While it was not understood that you had authority to bind your Government or had undertaken definitively to do so without a formal transmission of the proposed regulations, yet the Secretary of the Treasury had every reason to believe that the draft agreed upon by him and you would be promptly accepted by the British Government or its declination as promptly communicated. In point of fact this Government has had excellent reason to suppose that the draft regulations had been actually accepted as an arrangement made between the two Governments, its authority for this supposition being the formal terms of the British order in council mentioned in your note (Bering Sea order in council, 1895), which bears date February 2, 1895. On that date a copy of those proposed regulations must have been in the possession of Her Majesty’s Government, it having been given to you on the 17th of January for transmission.

The preamble of this order recites that:

Whereas arrangements have been made between Her Majesty’s Government and the Government of the United States for giving effect to articles 4 and 7 of the scheduled provisions, and it is expedieut that effect should be given to those arrangements by an order in council. * * *

The word “arrangements” as thus used can only refer to the proposed regulations for the season of 1895, which had been framed by yourself and Secretary Carlisle, for no other agreement or regulation than that contained in such regulations has been entered into this year between the respective Governments as to any of the provisions of the award, and the arrangements for the last season were obsolete and nonexistent, having been in terms limited to the sealing season of 1894. It may be suggested that the word “arrangements” in the order in council of February 2, 1895, can not refer to the draft of regulations approved January 18, 1895, by the President, for the reason that no specific mention is made in said order as to the provisions of said draft of regulations for securing under seal the outfit and arms of sealing vessels.

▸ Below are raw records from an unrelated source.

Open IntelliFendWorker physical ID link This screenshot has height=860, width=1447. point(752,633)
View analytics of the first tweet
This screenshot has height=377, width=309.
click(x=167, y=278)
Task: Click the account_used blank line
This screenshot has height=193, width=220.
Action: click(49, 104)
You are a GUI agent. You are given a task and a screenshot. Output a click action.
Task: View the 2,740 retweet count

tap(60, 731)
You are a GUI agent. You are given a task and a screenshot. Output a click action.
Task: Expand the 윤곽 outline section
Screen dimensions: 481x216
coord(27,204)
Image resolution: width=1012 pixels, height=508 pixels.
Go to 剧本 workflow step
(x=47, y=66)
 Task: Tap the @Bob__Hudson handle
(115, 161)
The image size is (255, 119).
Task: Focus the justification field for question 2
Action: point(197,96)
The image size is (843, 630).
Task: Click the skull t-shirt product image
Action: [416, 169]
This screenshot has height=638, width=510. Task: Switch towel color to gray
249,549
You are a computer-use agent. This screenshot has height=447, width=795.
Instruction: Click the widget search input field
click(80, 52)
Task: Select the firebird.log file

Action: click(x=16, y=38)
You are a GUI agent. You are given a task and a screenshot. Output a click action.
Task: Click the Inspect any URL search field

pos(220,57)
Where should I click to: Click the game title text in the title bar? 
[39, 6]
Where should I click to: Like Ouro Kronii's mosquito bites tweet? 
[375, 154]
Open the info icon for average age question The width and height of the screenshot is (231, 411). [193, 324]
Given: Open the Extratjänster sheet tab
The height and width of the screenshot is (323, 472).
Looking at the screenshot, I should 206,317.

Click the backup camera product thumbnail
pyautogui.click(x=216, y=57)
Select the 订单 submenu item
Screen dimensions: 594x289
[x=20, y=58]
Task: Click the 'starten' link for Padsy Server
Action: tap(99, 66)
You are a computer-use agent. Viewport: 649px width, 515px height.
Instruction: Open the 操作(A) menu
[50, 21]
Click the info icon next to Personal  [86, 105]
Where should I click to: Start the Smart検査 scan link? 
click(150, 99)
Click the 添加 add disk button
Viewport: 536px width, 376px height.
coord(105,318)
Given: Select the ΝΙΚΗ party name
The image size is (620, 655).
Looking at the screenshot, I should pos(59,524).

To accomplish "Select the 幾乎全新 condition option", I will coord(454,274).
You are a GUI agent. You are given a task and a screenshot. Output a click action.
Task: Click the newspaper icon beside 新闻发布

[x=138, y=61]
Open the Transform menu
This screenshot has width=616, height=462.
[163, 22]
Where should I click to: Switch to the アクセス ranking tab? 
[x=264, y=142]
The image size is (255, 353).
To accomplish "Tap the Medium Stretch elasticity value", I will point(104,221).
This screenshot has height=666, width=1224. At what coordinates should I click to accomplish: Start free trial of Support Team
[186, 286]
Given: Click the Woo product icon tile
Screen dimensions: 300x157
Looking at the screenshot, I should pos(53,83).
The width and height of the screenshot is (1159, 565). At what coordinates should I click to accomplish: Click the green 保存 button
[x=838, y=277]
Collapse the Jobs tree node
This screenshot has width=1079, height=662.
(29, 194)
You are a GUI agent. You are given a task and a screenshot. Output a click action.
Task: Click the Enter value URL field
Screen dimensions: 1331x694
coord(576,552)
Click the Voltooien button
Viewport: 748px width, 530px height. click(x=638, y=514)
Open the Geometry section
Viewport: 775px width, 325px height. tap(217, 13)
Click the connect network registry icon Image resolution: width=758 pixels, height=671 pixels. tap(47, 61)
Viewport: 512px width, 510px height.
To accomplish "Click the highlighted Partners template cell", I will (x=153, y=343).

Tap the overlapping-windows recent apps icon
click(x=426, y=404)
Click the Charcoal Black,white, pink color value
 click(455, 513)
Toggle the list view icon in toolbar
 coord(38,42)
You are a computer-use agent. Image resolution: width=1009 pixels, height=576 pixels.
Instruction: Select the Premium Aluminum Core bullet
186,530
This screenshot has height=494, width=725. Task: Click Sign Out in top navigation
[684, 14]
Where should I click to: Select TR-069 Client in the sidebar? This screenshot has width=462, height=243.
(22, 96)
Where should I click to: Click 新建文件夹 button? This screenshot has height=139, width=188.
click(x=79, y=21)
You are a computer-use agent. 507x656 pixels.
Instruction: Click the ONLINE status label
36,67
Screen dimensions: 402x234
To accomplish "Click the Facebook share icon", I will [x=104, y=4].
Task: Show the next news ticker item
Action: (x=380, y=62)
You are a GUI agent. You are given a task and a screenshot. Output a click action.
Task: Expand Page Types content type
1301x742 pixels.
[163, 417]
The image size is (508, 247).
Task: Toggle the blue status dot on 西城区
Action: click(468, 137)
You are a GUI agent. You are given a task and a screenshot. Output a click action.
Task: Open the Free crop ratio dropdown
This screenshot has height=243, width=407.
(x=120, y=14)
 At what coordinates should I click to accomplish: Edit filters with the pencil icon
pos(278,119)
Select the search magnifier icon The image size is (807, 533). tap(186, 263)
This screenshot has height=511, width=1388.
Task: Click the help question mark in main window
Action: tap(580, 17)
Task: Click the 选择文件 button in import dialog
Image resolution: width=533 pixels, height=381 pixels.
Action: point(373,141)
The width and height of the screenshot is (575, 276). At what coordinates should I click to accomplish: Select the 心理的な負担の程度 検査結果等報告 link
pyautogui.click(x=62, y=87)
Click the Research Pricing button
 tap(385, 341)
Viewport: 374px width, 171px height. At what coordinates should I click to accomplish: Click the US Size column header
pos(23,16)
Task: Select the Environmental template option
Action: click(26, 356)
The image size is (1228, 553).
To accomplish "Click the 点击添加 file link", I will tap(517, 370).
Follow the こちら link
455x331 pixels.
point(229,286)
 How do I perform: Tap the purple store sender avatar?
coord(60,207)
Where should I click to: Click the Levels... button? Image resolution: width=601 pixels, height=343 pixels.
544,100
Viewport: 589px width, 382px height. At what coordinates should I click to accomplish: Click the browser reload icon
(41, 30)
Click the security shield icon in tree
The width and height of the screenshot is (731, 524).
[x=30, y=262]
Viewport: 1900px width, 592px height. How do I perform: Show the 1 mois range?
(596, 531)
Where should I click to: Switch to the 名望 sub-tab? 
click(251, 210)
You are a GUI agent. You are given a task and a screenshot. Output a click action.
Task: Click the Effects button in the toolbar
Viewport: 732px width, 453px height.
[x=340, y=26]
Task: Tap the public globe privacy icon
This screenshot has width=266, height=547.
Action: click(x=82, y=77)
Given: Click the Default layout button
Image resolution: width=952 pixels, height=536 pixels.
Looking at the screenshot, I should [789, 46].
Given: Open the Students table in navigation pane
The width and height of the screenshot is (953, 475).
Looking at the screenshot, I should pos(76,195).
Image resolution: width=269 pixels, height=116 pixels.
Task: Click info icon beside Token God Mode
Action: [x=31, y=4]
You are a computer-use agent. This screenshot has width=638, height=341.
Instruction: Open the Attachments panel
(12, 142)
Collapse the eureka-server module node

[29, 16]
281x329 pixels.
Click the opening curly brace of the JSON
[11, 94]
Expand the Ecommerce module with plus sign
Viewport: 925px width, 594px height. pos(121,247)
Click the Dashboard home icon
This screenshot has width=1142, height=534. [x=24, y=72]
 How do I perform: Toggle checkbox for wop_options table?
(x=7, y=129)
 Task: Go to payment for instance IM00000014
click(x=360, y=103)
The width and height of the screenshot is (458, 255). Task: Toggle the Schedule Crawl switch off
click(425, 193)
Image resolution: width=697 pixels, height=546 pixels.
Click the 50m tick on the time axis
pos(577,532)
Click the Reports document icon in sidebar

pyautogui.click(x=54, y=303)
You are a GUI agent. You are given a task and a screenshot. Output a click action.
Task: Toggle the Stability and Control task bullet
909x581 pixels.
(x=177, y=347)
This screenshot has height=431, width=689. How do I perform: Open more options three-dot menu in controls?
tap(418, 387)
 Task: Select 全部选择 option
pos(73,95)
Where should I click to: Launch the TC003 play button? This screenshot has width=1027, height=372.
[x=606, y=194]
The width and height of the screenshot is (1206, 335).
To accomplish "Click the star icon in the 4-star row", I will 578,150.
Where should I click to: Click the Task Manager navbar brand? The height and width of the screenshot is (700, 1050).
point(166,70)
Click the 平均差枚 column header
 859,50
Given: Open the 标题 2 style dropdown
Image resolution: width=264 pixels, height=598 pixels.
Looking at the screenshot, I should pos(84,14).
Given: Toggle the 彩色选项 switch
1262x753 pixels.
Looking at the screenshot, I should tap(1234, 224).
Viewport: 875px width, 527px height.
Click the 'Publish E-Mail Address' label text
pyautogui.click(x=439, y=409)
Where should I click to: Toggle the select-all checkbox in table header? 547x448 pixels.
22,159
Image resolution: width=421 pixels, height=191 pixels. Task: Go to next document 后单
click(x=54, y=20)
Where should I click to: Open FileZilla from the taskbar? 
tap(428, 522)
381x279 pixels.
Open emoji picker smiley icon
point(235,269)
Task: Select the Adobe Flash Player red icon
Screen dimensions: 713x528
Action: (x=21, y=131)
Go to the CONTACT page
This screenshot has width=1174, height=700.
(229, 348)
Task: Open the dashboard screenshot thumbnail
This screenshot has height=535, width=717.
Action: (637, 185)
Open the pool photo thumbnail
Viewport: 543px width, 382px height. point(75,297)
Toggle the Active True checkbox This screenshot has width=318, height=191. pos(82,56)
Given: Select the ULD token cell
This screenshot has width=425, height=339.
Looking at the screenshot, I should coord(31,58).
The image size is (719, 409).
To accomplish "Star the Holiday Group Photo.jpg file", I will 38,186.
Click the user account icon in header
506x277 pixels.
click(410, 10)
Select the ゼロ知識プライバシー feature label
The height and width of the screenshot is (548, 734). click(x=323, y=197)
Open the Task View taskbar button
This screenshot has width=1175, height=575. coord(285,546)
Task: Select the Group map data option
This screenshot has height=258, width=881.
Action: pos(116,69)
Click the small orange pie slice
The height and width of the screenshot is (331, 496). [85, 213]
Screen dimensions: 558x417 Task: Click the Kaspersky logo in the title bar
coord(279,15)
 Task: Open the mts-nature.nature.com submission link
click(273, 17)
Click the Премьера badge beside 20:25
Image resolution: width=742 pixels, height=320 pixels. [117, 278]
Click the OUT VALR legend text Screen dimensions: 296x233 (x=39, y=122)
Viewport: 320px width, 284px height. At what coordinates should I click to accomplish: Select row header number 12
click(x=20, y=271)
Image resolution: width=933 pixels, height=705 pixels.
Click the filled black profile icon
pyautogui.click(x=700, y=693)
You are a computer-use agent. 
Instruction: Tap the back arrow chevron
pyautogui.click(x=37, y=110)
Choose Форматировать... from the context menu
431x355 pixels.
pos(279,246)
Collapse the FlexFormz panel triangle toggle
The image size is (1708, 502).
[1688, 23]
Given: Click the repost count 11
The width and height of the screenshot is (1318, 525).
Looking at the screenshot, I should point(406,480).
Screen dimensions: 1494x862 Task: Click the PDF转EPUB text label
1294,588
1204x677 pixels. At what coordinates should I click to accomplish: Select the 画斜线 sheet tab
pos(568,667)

The special license and distinguishing flag, however, were the only matters covered by said draft of regulations which depended, as regards British vessels, for their validity upon, and received their binding force from, said order in council.

It will be noted in this connection that the order in council of June 27, 1894, likewise contained no reference to the duty of securing the outfit and arms under seal, although the mutual agreement upon which said order and the regulations of 1894 were based contained a similar provision imposing upon sealers said duty.

That this word “arrangements” can only refer to the agreement or understanding between Secretary Carlisle and yourself upon which said regulations were based, is made clear by the use of the same word, in identical context, in the previous orders in council of April 30 and June 27, 1894, respectively. In the first of these it was recited that:

Until arrangements for giving further effect to articles 4 and 7 of the said scheduled provisions shall have been made between Her Majesty and the Government of the United States, the following provisions should have effect. * * *

Subsequently to this order, to wit, on May 4, 1894, the President of the United States signed and approved regulations for the season of 1894, based upon an agreement made by yourself and Mr. Gresham for the respective Governments, articles 7 and 8 of which provided for a special license and distinguishing flag.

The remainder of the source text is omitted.